Nagpur: Farm produce traders have pointed out to chief minister Devendra Fadnavis that the state government wants private players to purchase at minimum support price (MSP), but the state itself has been unable to carry out its procurement operations effectively.
In a letter to Fadnavis, Federation of Association of Traders (FAT) has said the state itself could not handle the MSP purchases for tur and chana properly. Farmers had to wait for as long as four months to get their money, it said.
The traders, who are up in arms against the state government’s move to make it mandatory even for private players to buy produce at MSP, are planning to meet on September 3. A decision on suspending purchases may be taken during the meet. Maharashtra cabinet last week cleared a proposal to amend the law and become the first state to make it mandatory for private traders to buy farm produce at MSP. Violators would be penalized with jail term and a fine of Rs50,000.

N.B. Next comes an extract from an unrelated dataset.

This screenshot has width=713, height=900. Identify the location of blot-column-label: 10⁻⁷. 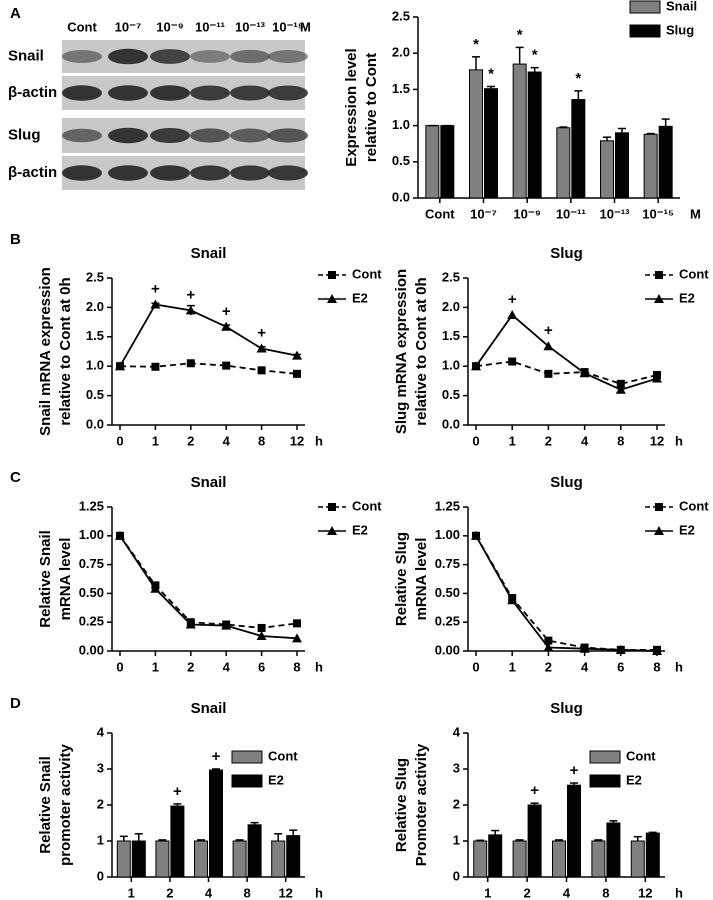
(128, 26).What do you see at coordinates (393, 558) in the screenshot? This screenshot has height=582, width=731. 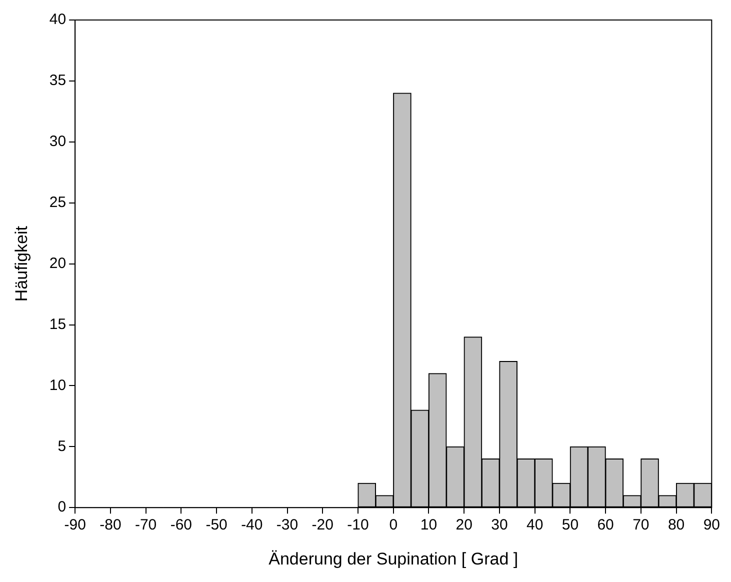 I see `x-axis-title: Änderung der Supination [ Grad ]` at bounding box center [393, 558].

The letter says that it would not be practical to implement the MSP policy, because rates of a whole gamut of commodities are ruling below the MSP in open market. The current market rates of crops like jowar, maize, tur, chana (chickpea) and soyabean are at Rs1,150-1,400, Rs1,250, Rs3,650, Rs3,500, and Rs3,250 a quintal respectively. As against this, the MSP stands at Rs2,300, Rs1,750, Rs5,450, Rs4,400, and Rs3,377 respectively.

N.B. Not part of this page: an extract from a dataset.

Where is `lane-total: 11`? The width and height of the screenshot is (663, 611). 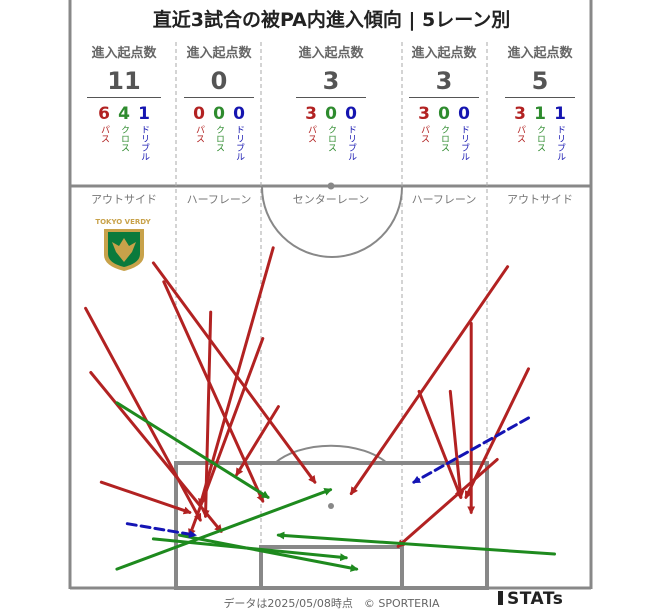 lane-total: 11 is located at coordinates (124, 81).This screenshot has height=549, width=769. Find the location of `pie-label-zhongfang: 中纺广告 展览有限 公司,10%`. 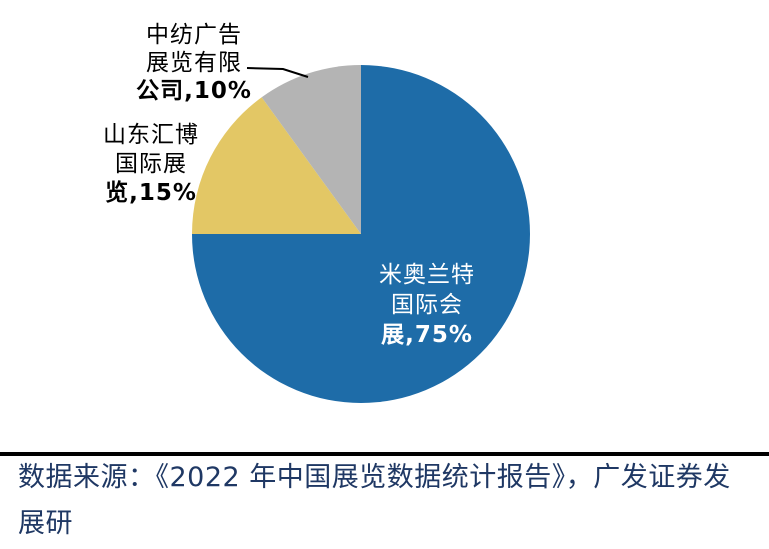

pie-label-zhongfang: 中纺广告 展览有限 公司,10% is located at coordinates (194, 63).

There is no such bar elsewhere in the country. If the price goes up in Maharashtra due to the MSP mandate, cheap imports may flood the market from outside the state or even abroad, leaving the state’s traders at a loss.

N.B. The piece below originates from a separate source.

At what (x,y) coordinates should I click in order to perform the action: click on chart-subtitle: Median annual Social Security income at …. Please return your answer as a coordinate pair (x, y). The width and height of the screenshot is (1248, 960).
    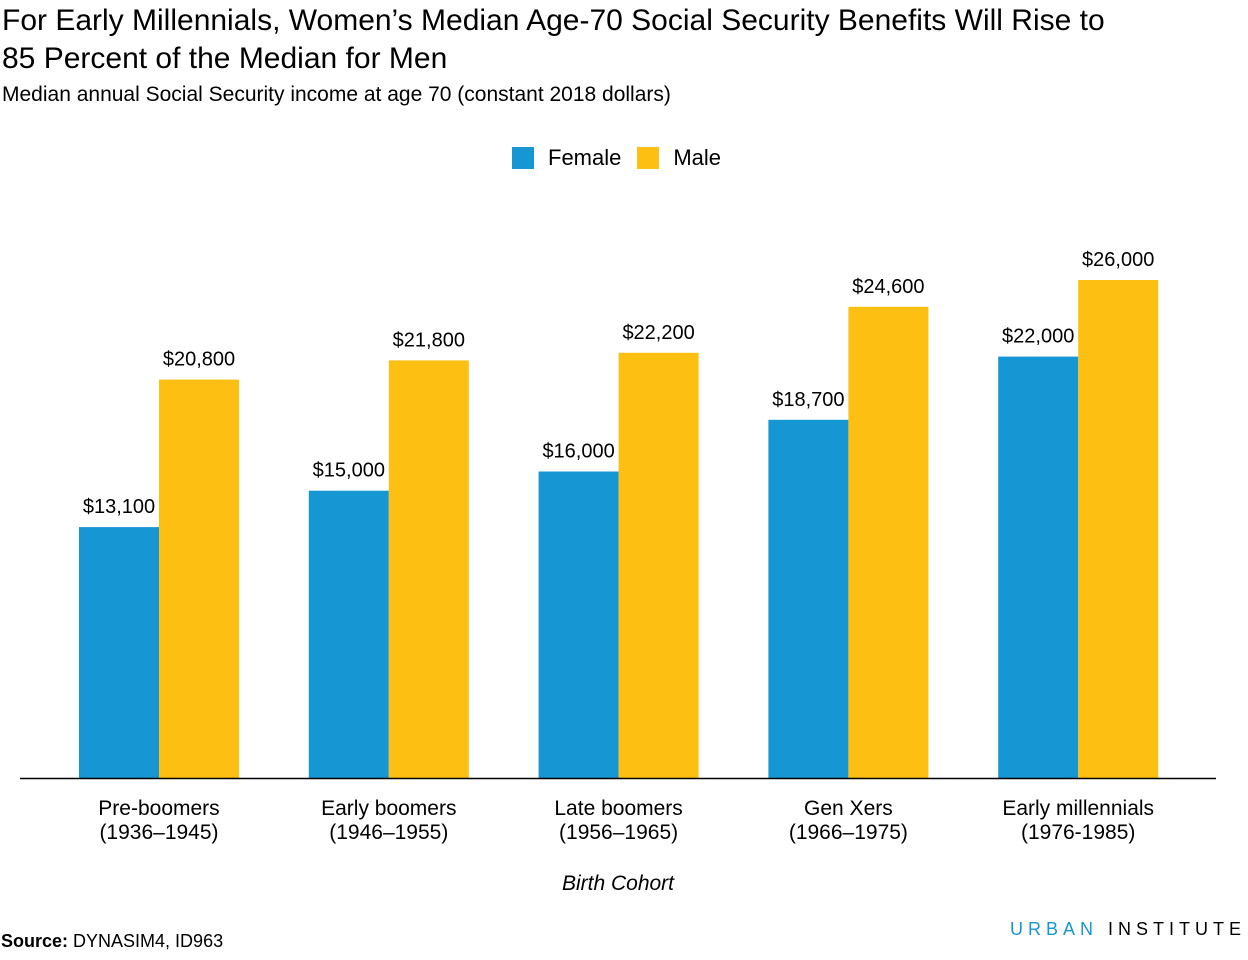
    Looking at the image, I should click on (336, 94).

The traders have also blamed the National Agriculture Cooperative Marketing Federation of India (Nafed), a central agency for battering the prices. Nafed is flooding the markets with commodities at rates lower than the MSP. This has made it difficult for the open market rates to sustain at a higher level.
Nafed managing director Sanjeev Kumar Chaddha told TOI that the agency has no choice but to clear stock so that space is created for further MSP purchases. Chaddha, who accepted that commodities like tur are being sold at much below the MSP, said the stock is being offloaded in a staggered manner. This would prevent rates from crashing is the thinking.
In 2016, Nafed had purchased a record quantity of 50 lakh tonnes tur. So far, only the stock purchased in 2016 is being sold in open market. The rest is being supplied through the public distribution system, which does not have any impact on the market.
Pratap Motwani, vice president of FAT, told TOI that it would not be viable for the trader to buy at MSP if elsewhere the rates are low. The state government should first control the market. It would be difficult for rates to sustain if Nafed continues to flood the market with cheap stocks.
Dipen Agrawal of Nag Vidarbha Chamber of Commerce said if the policy is implemented, the state’s traders may stop purchasing or cut down procurement. This would only leave the farmer at a loss.